* **Page**:
━━━

Hello, Analog Experts When we are talking about ferrite bead, we state that it introduce some frequency dependent losses, and as result we model it as a frequency dependent resistor. Does this resistor make noise? If an answer is yes, is this noise equal to the Johnson (thermal) noise of this resistor or it is modeled by other way, what is its analytical model? Thank you PavelM
Oh boy, can't wait to hear the answers. If the loss is linear (in amplitude) all the way down to zero, then I think there has to be noise. (mumbles something incoherent about the fluctuation/ dissipation theory) Otherwise I don't know.
Maybe you could measure it? How big is the "resistance" at 10 Mhz or something?
George H.
The resistive part of the impedance exhibits Johnson (thermal) noise, but the reactive part doesn't. That's on account of the fluctuation-dissipation theorem, as you say. (Dead useful, it is.)
Cheers
Phil Hobbs
-- Dr Philip C D Hobbs Principal Consultant ElectroOptical Innovations LLC Optics, Electro-optics, Photonics, Analog Electronics 160 North State Road #203 Briarcliff Manor NY 10510 hobbs at electrooptical dot net http://electrooptical.net
Thank you for answer. It is not good for me, but I believe it is true.

━━━

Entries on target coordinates
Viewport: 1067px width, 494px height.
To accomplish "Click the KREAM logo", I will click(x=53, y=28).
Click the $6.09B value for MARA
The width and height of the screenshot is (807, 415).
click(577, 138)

━━━

* **Your goal**:
Decide whether each statement below agrees with the ferrite bead thread, answering yes or no and quoting the deciding words of the thread. 1. The reactive part of a ferrite bead's impedance produces Johnson noise. 2. One reply suggests measuring the "resistance" at around 10 MHz. 3. The opening post says the ferrite bead is modeled as a frequency dependent resistor.

* **Solved exercise**:
1. No: "The resistive part of the impedance exhibits Johnson (thermal) noise, but the reactive part doesn't."
2. Yes: "Maybe you could measure it? How big is the "resistance" at 10 Mhz or something?"
3. Yes: "we model it as a frequency dependent resistor."